» Dataset entries

• • • • •

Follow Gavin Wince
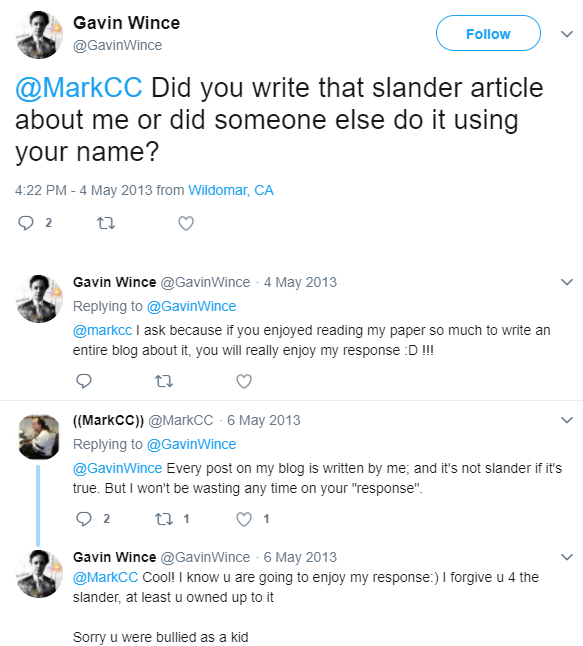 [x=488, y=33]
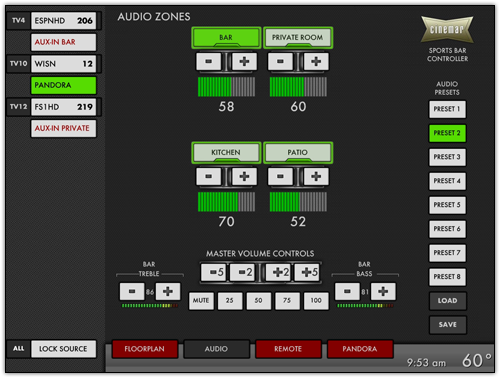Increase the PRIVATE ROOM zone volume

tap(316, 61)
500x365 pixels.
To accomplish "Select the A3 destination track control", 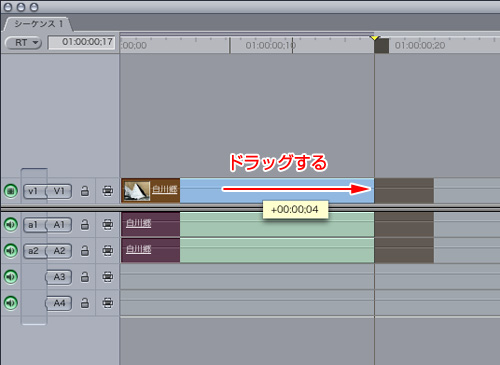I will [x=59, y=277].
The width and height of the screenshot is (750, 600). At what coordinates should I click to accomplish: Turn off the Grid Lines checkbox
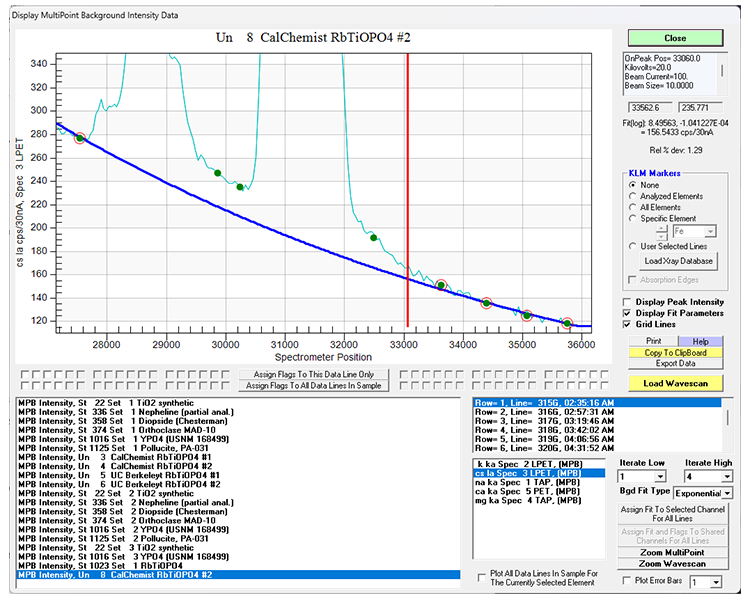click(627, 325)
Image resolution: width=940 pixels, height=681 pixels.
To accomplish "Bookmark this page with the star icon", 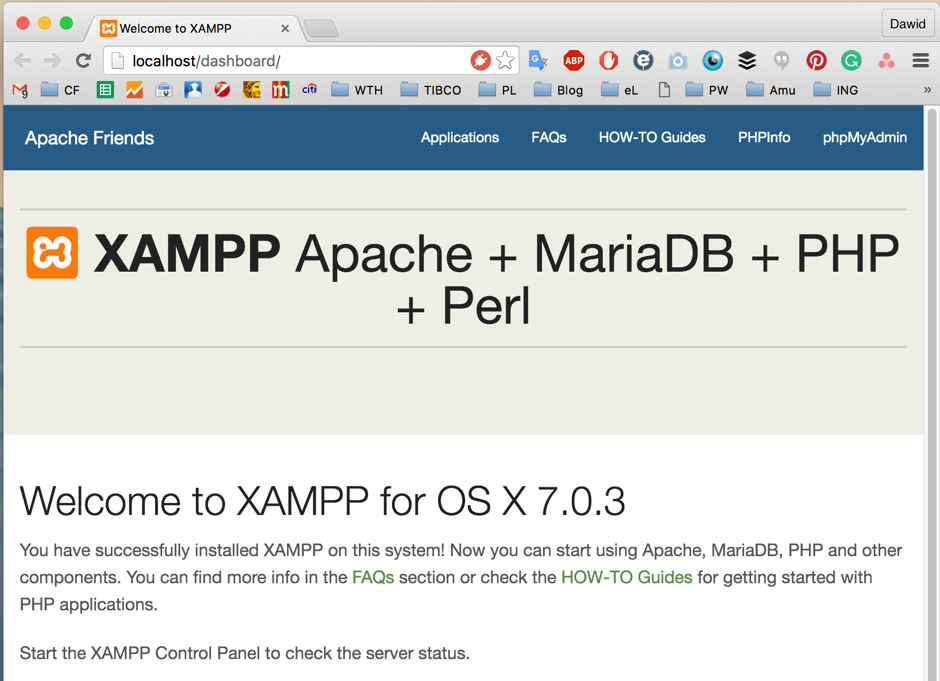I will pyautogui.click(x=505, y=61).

• • • • •

» Exercise directions
In the entries above, count each line that holds "pixels". Give the total and nothing else.

» Task answer
2